The secrecy of the 1944 Invasion of Normandy (D-Day) was apparent by the use of code names. Every aspect of the invasion was referred to only as code words. The entire operation had the code name Overlord. Security was kept as tight as possible, even the smallest compromises were call for alarm.
The London Daily Telegraph crossword puzzles May - June 1944.
On 2 May 1944 a British staff officer doing the London Daily Telegraph crossword puzzle noticed 17 across: 'One of the U.S.' answer: Utah, the code name of one of the landing beaches. It was found that in previous months the words Juno, Gold and Sword (all code names for landing beaches) had appeared. On 22 May came the clue 'Red Indian on the Missouri': Omaha (landing beach). On 27 May the solution to ‘a Big-Wig' was Overlord.

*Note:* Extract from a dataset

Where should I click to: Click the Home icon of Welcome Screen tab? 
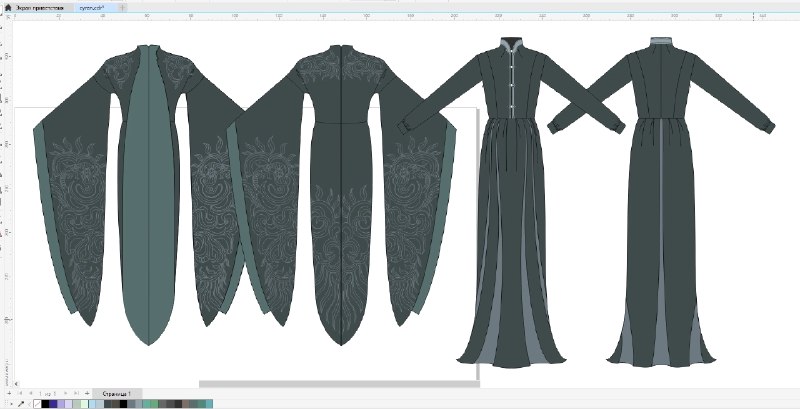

On 30 May the pattern continued with Mulberry (floating harbours used in the landings) and finally, on 1 June, the solution to 15 down was Neptune (code name for the naval assault phase).

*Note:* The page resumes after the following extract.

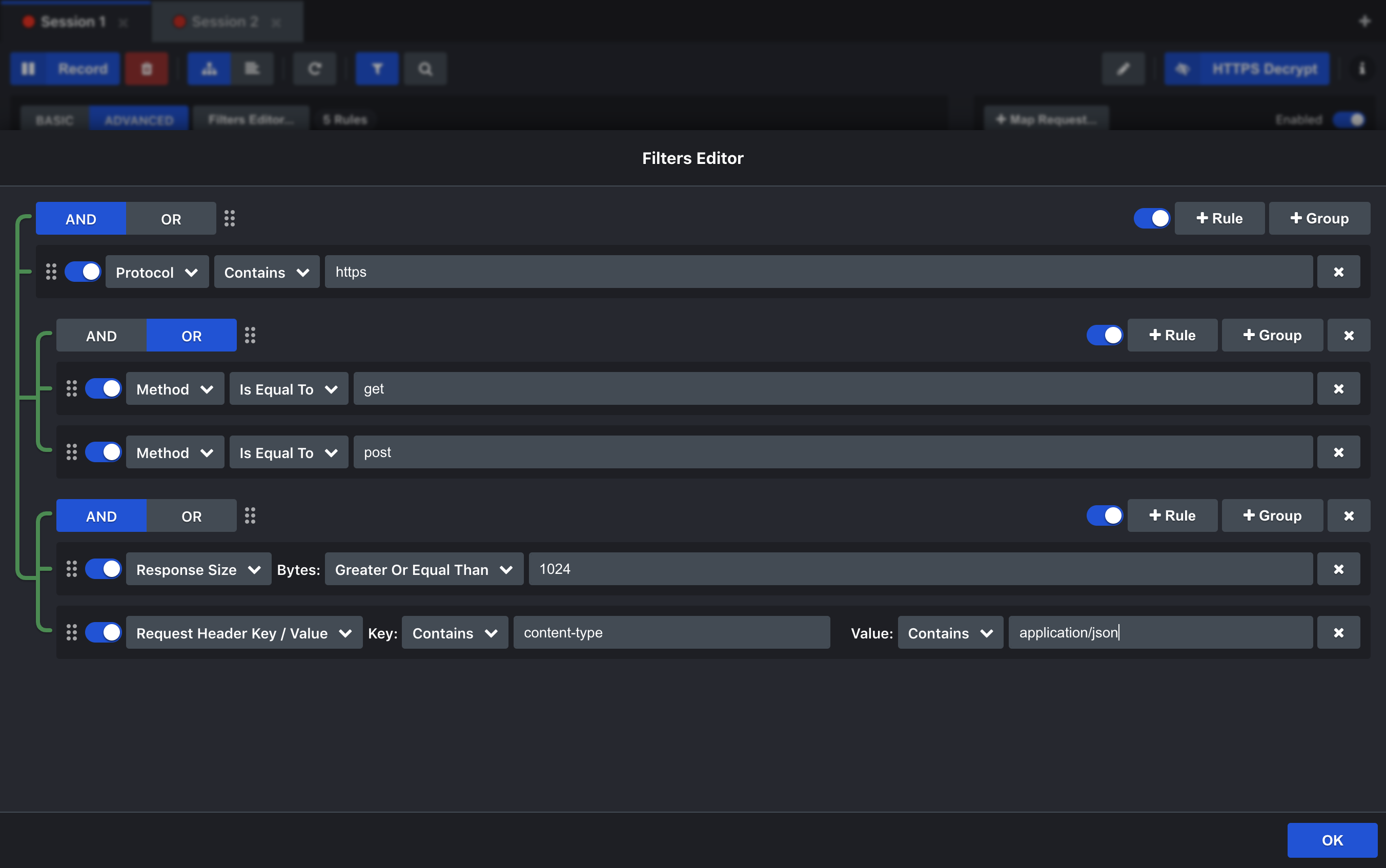Add a new rule with the Rule button
This screenshot has width=1386, height=868.
[1219, 218]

MI5 agents suspected that this was a coded warning to the Nazis. On 1 June they detained the compiler, Surrey schoolmaster Leonard Dawe, only to find out he knew nothing. For decades it was thought to be a bizarre coincidence. But in 1984 Ronald French, a schoolboy of 14 in 1944 and a former pupil of the crossword creator, revealed that he fed the words to the schoolmaster who would often ask his students for words for his next puzzle. The pupil picked up the terms while hanging around Canadian and American soldiers camped close by the school, awaiting the invasion. The soldiers talked freely in front of him "because I was obviously not a German spy". He believes that hundreds of schoolchildren must have known what he knew.